Alain Juppé : Il faut lancer, très vite, avec tous ceux qui sont concernés (élus, organisations professionnelles, associations) une concertation sur le rôle de l’État dans notre société. Cette concertation devra aboutir dans les six mois. Il appartient à l’État de répondre à un besoin d’autorité dans les dossiers où aucun autre pouvoir ne peut exister à sa place : la paix publique, la sécurité extérieure et intérieure, notamment. Mais, l’État doit aussi être efficace dans ses interventions. C’est pourquoi il faut moins de ministères à Paris et plus d’État sur le terrain, c’est-à-dire, une meilleure répartition des services publics au plus près des citoyens.

La Montagne : Cela ne suppose-t-il pas de nouvelles étapes dans la décentralisation ?

Alain Juppé : Cela passe, en effet, par la décentralisation qui consiste à donner plus de compétences aux régions. Pourquoi ne pas leur confier la totalité de la formation professionnelle, qui touche directement à l’emploi, la gestion de notre patrimoine culturel et le tourisme dont la promotion serait certainement mieux assurée localement ? Bien entendu, ce renforcement des compétences nécessite une réforme rapide du scrutin régional afin de permettre aux régions de disposer de majorités stables.

Pourquoi ne pas déconcentrer aussi plus de pouvoirs vers les départements ? Je pense à l’action sociale, aux actions en faveur des handicapés ainsi qu’à la gestion de l’aide au logement. Il n’est pas normal que dans ces domaines, les décisions « remontent à Paris » alors qu’elles sont prises localement en connaissance de cause. Enfin, restreindre le cumul des fonctions permettra aux élus de consacrer tout le temps nécessaire à ceux qui leur ont confié un mandat.

La Montagne : C’est donc bien une nouvelle conception de l’État ?

Alain Juppé : Il s’agit d’installer un État moderne qui affirme son autorité là où elle est nécessaire, mais qui rende aux citoyens le pouvoir que la bureaucratie leur a souvent confisqué. Quand nous disons que l’État doit occuper toute sa place, cela signifie aussi qu’il doit cesser de s’occuper de tout.

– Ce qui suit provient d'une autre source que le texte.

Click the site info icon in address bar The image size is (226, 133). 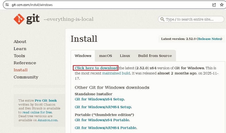[x=7, y=5]
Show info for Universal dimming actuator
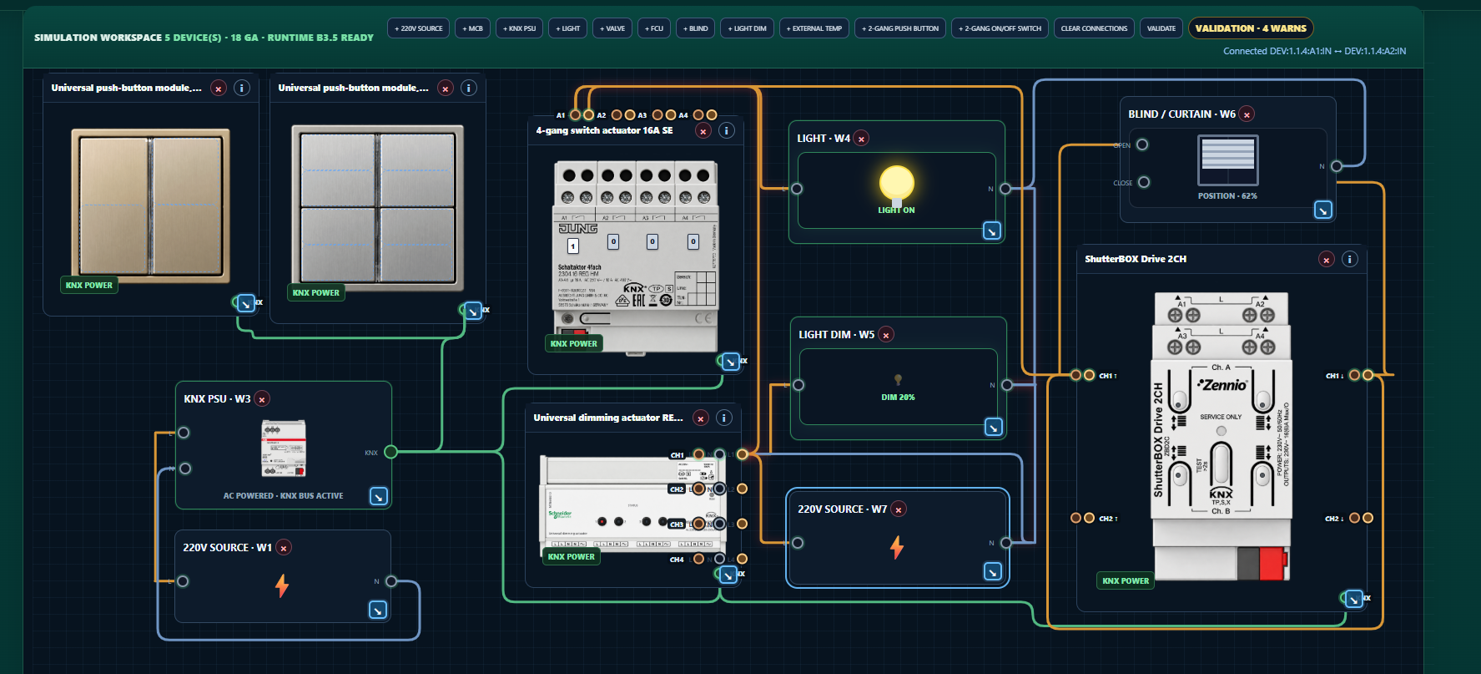This screenshot has height=674, width=1481. click(723, 418)
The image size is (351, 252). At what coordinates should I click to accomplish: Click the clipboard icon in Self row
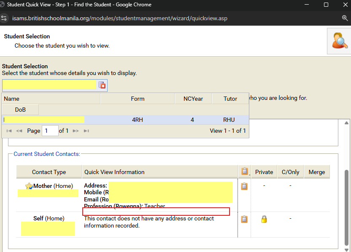pos(244,219)
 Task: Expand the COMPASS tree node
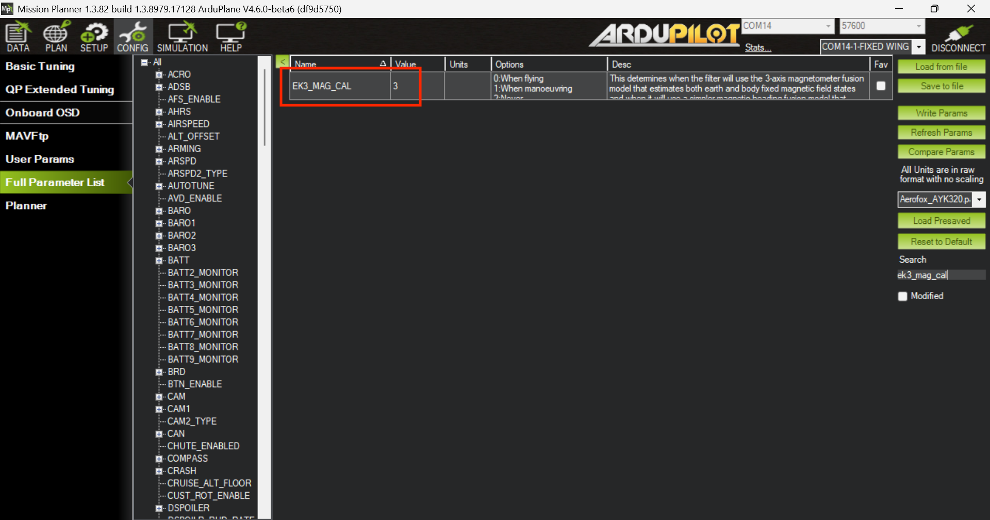(159, 459)
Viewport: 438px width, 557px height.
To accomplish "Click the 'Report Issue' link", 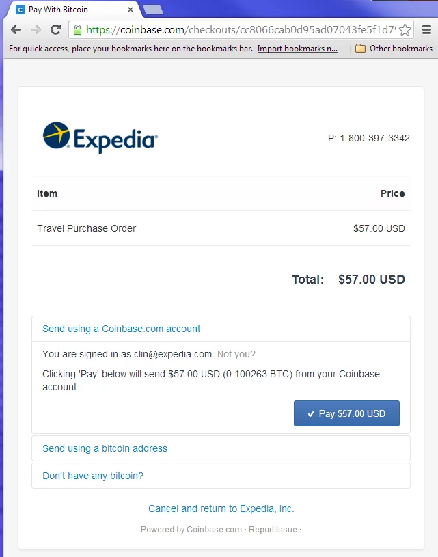I will [272, 529].
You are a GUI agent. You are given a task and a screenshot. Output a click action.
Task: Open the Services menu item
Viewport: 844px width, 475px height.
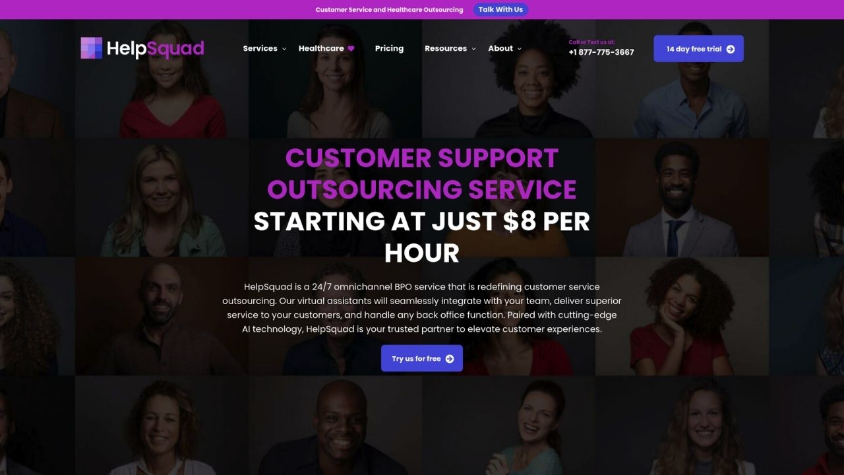coord(260,48)
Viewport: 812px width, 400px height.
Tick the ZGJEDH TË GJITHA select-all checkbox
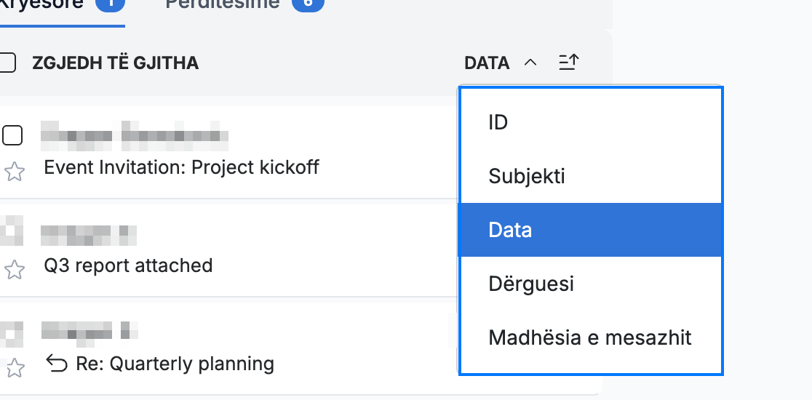pos(7,63)

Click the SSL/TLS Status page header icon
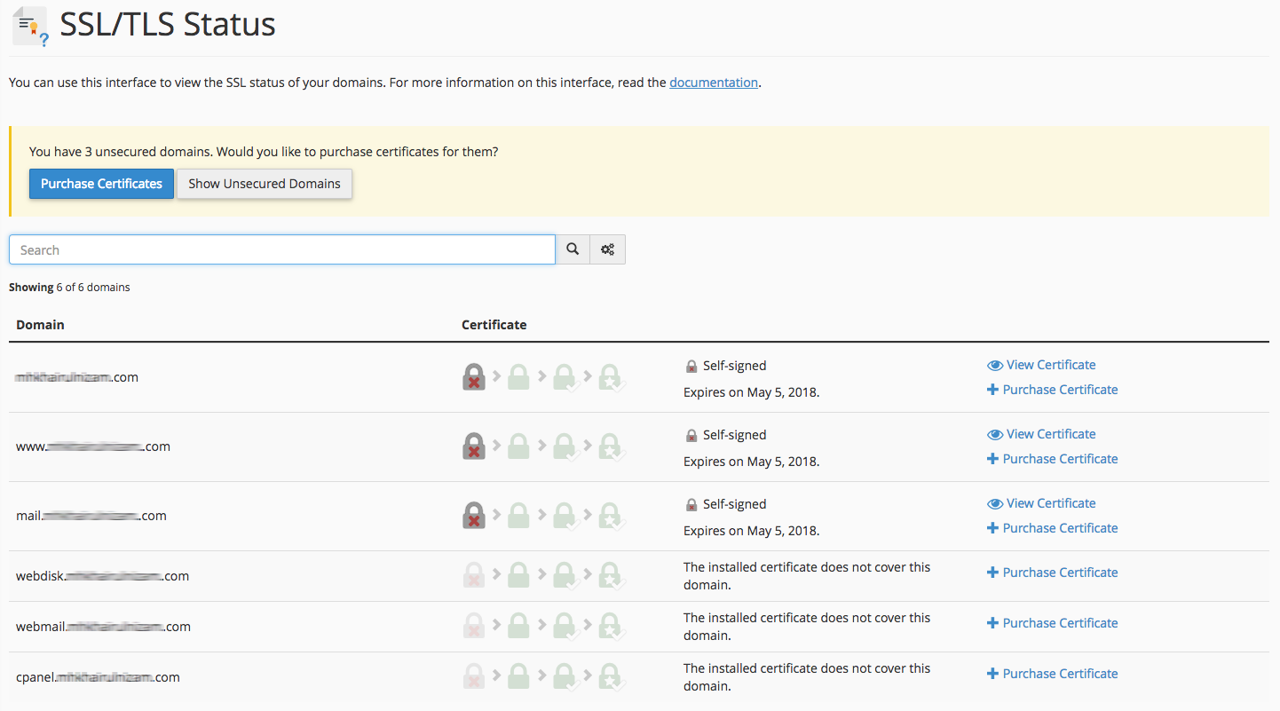pos(29,27)
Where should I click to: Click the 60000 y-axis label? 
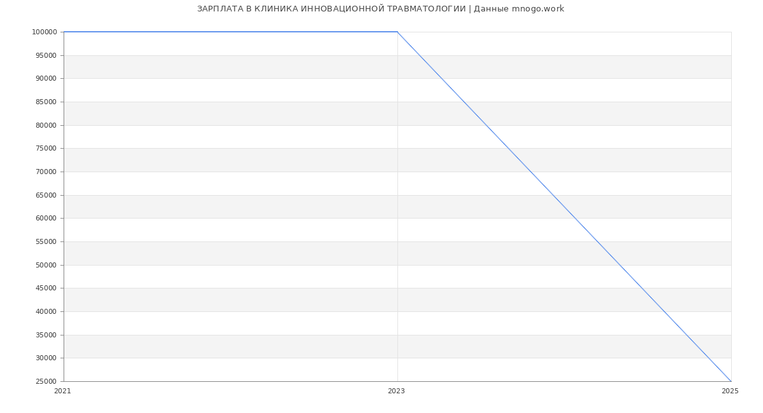[x=46, y=219]
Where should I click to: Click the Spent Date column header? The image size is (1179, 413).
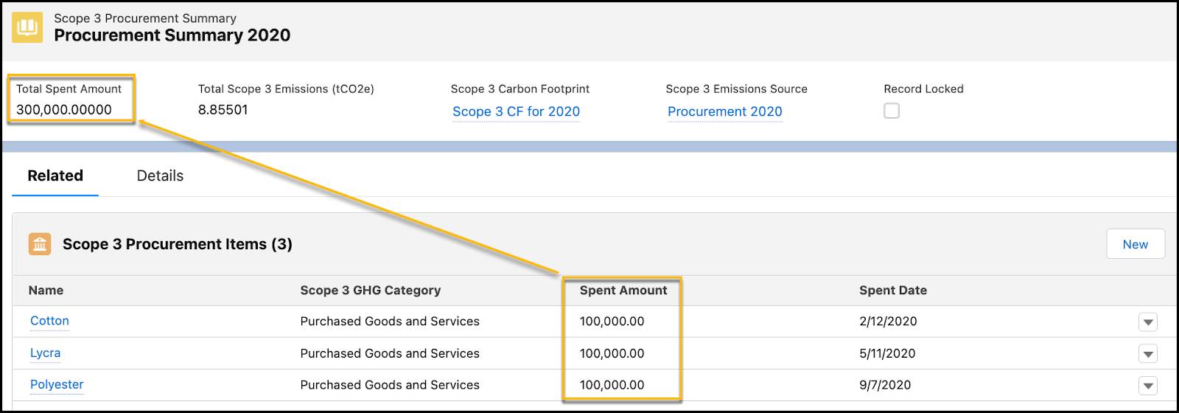pyautogui.click(x=892, y=291)
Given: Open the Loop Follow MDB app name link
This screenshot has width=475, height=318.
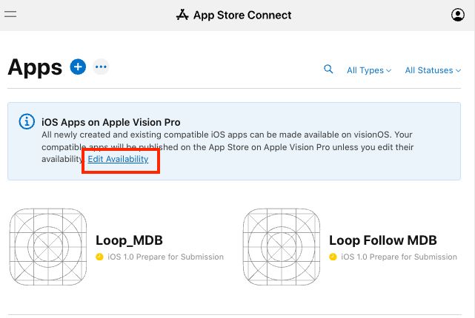Looking at the screenshot, I should coord(383,240).
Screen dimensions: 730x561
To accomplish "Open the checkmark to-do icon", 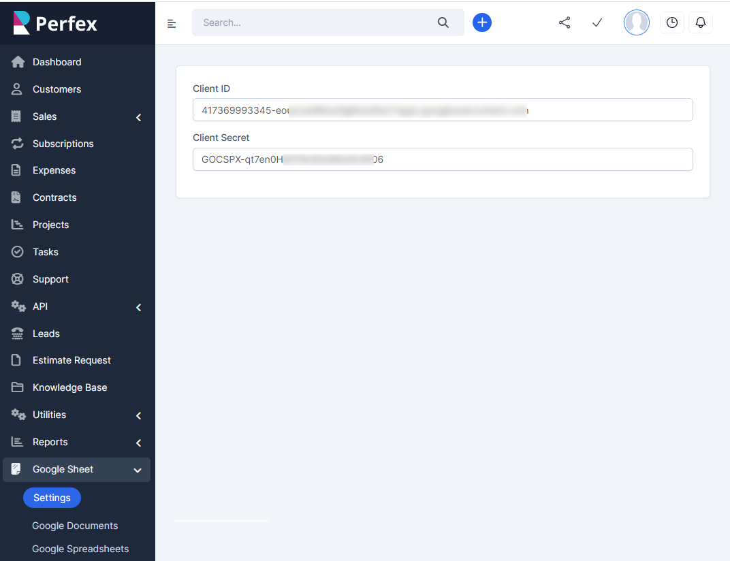I will pos(597,22).
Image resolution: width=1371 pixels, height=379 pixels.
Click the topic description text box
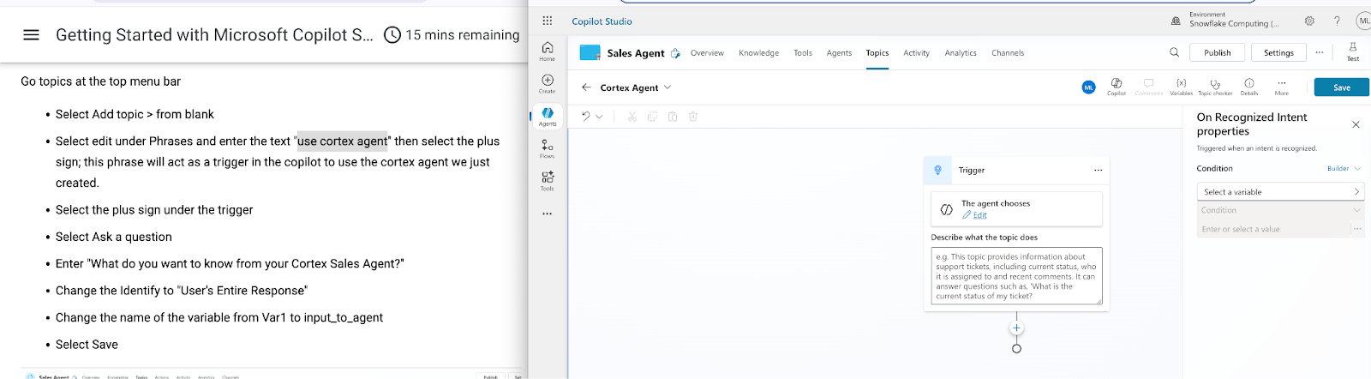tap(1015, 276)
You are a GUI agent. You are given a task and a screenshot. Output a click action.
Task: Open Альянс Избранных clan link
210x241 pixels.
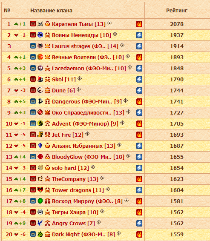pos(83,146)
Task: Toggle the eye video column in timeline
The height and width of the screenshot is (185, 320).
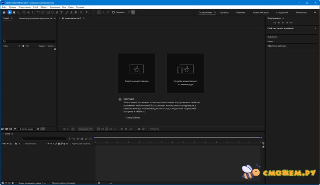Action: (x=3, y=144)
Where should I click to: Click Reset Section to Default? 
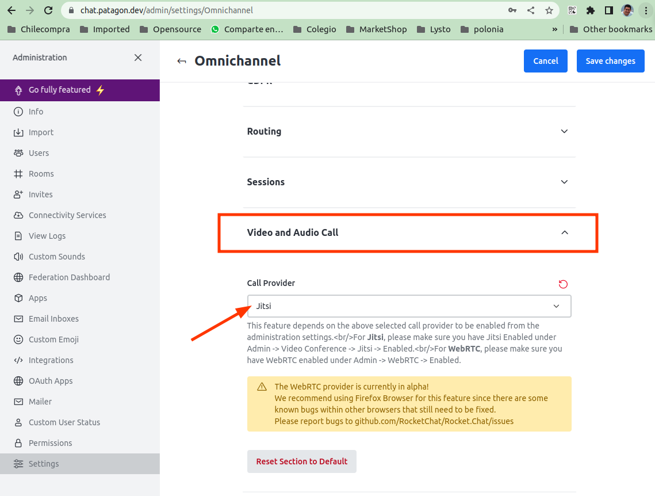click(301, 461)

Le contribuable en est encore à payer la manière de gestion de l’économie mixte socialiste, en soldant les ardoises du Crédit Lyonnais, du GAN, du Comptoir des Entrepreneurs, etc. La majorité entend remettre sur le marché les entreprises publiques du secteur concurrentiel en s’efforçant, chaque fois que cela est possible, de favoriser la constitution d’ensembles compétitifs sur le plan international. C’est le meilleur moyen de consolider l’entreprise et d’assurer l’emploi des salariés. Cela étant, nous restons attachés au service public à la française. L’exemple de France Télécom montre que l’on peut à la fois garantir le service public à l’usager, baisser les tarifs et rester compétitif.